To even start to make your money back you’d have to lay down even more cash for marketing, and if you do make it back then after 6 months you’re out with nothing, nothing to sell, nothing to push the traffic to that you’ve spent all your money and time on, you’re left in the gutter with nothing.
However the person who owns the site has done real well, they’ve made a cool $2k from you, and meanwhile they’ve spent their 6 months working up a bank of cash from other projects, they would have just taken ownership back of their site that you’ve built up for them with fresh new traffic and even more revenue from before.
If you’re going to spend 6 months doing something, it’s defiantly better spent building your own site and promoting it. I have no doubt in my mind you could build a site comparable to theirs within a week, and with your $2k lease cash and some time, build an equal amount of traffic and members, if not better.
At the end of it all, at least you own it, you can sell it, develop it some more, or whatever.
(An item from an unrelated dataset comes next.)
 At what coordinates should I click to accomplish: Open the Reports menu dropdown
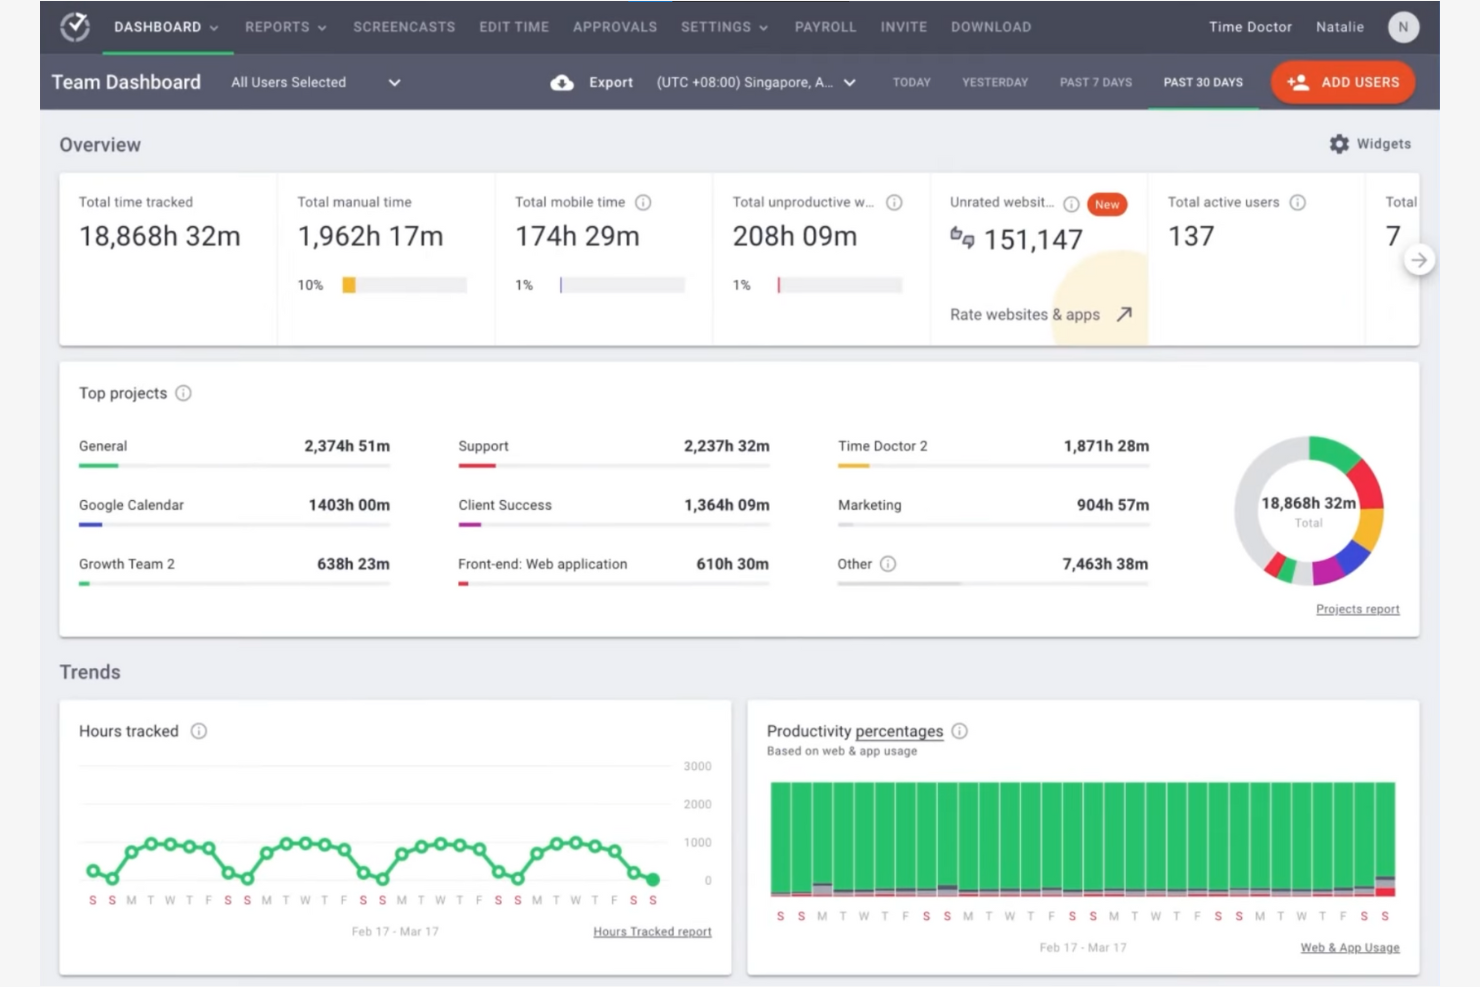point(285,27)
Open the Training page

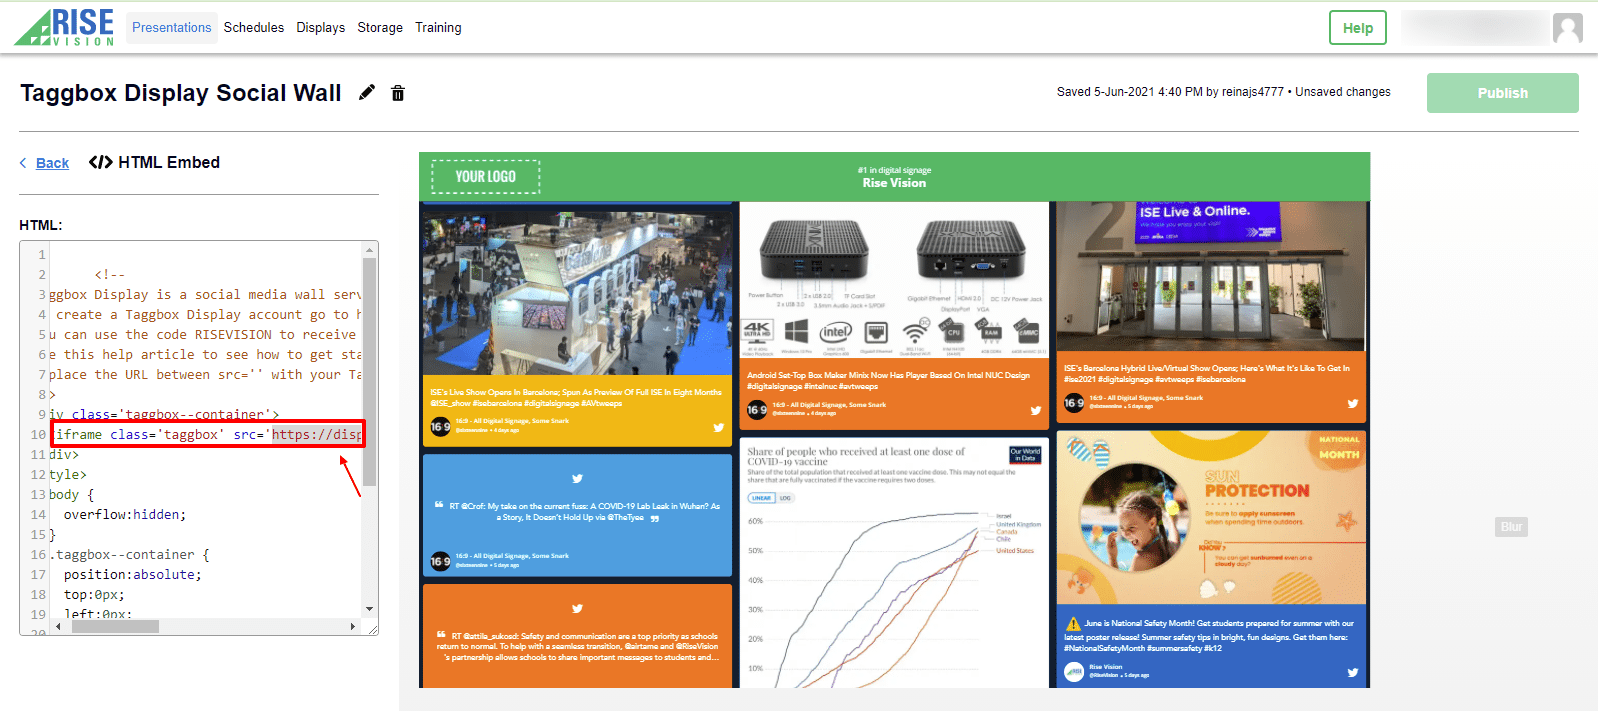[438, 28]
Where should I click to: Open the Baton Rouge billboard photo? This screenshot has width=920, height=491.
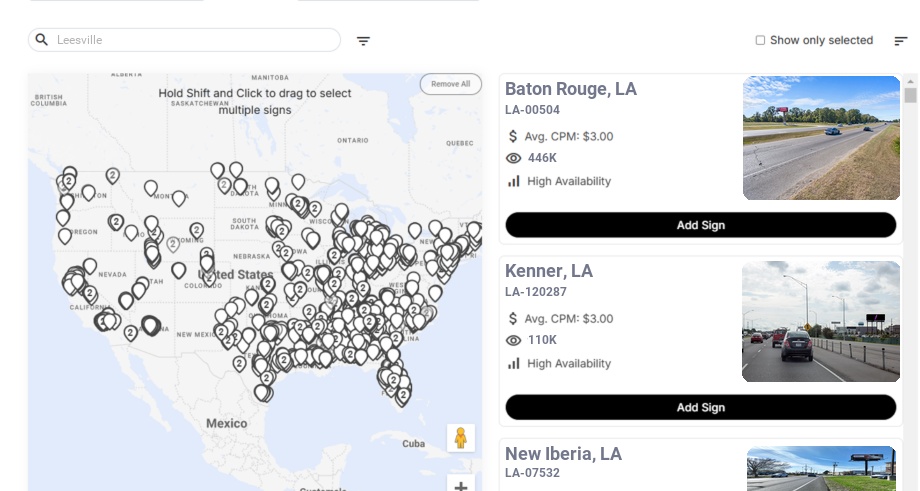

I think if the lease was more like a building lease, like 3+3, 3 years plus 3 more optional, and you can re-negotiate terms and prices after that, it could be possible, maybe not for this site, but for others, still, would have to be a really good site and good deal.









March 30th, 2008 at 2:14 am
A while back I wanted to buy the domain outofthecube.com (was going to start a blog detailing my escape from the cubicle world) but wasn’t able to afford the asking price. The owner offered to lease me the domain, which sounded like a good idea until I realized that if the site took off I’d be at the leaser’s mercy when the lease ran out. He could in essence at that point hold my site for ransom or take it over outright and along with it take all my hard work marketing and building the site with it.
There might be situations where leasing works out for both parties but it seems like a big, big risk for the leasee and personally I can’t foresee a situation where I’ll ever lease a site.
March 31st, 2008 at 10:11 am
Indeed, the main issue is the control of the domain, without the domain the site is almost useless, if you were to change names you’d lose a large portion of the traffic you built and would have to start again in a very poor position.